Wednesday, February 23, 2022

Think Like a Teacher: hard-copy version

I printed out a short run of 50 copies of my new book Think Like a Teacher. These copies got printed onto B5-size paper, making them a bit larger than I'd originally wanted, and the text size inside each book is correspondingly larger to keep things proportional. If you buy the hardcover version of my book via Amazon, it's going to be slightly smaller (both the book and the text); the spine will be black, and there'll be no spine text. With the in-Korea hard copy, the spine has text, although the print-shop lady inverted the colors to make it black text on a white background. I didn't mind; the color scheme works.



  

The book has a lot crammed into it. It's a sort of crash course on the very basics of teaching—short on details but long on foundational principles of good education, from the idea of checking student knowledge (as opposed to just lecturing and thinking that's enough) to designing appropriate tests, practicing patience and consistency, having goals and methods for reaching those goals, and learning while you teach. The book is part self-improvement, part educational psychology, part well-grounded common sense. It could become the start of a series should there be a demand for such. If you know of anyone who might be interested in homeschooling, or who might be interested in teaching in general, point them my way.

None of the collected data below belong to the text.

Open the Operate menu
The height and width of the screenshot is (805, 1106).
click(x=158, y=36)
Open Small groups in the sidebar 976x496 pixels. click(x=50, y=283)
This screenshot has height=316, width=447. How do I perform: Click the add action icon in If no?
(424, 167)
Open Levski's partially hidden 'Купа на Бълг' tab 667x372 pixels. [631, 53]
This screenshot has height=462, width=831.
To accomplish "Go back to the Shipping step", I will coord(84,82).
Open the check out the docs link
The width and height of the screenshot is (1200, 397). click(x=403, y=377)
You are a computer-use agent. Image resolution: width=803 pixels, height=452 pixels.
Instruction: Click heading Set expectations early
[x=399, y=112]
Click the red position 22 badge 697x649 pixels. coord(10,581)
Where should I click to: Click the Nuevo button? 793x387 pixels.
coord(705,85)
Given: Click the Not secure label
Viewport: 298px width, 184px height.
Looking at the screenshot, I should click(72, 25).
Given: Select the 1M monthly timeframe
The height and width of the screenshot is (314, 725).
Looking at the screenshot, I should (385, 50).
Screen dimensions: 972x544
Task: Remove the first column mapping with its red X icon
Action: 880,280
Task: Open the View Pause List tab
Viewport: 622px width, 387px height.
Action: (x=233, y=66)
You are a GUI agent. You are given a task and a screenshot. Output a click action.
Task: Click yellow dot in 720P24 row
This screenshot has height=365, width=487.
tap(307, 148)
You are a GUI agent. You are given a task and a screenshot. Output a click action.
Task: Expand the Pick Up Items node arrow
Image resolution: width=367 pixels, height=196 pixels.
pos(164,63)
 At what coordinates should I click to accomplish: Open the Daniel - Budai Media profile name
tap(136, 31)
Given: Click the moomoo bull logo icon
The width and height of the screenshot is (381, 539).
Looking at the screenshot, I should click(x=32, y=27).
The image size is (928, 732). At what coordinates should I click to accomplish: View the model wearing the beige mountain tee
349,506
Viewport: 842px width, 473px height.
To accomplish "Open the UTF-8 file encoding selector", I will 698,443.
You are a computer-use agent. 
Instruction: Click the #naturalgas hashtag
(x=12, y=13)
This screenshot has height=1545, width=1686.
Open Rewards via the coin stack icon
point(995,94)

About the physical qualities of the hard copies I received: I like how the insides of the books turned out, but I'm a bit on the fence about the covers. From a distance, the covers look nice, but when you run your fingers gently (and sexily) over their surface, you can feel the ink or toner, which rises very slightly off the page. I'd been curious as to how the covers were going to turn out; the lady had shown me, last week, that she planned to use a glossy cover stock, and I crazily wondered whether she had some special, tattoo-like method for injecting ink under the glossy layer. Turns out she simply printed the cover images right onto the gloss; I have no idea how durable such a cover will be over time. Not that I really expected a super-high-quality job from a university print shop, but I was still a wee bit disappointed. Aside from that quibble, though, I thought the lady had done a good job, and I might use her again for the printed-in-Korea version of my upcoming movie-review book. At least she's friendly. (And I think I met other members of her family Tuesday evening: there was someone there who could have been her father or husband, and a young woman who could have been a daughter or niece.)

Anyway, for interested parties who are not close friends (I know this blog has some lurkers), you can buy a hard copy directly from me for $6 plus shipping. Email me an address; I'll get back to you with shipping cost, and the rest can be done via PayPal. Otherwise, as linked above, you can buy a hard copy or e-book via Amazon.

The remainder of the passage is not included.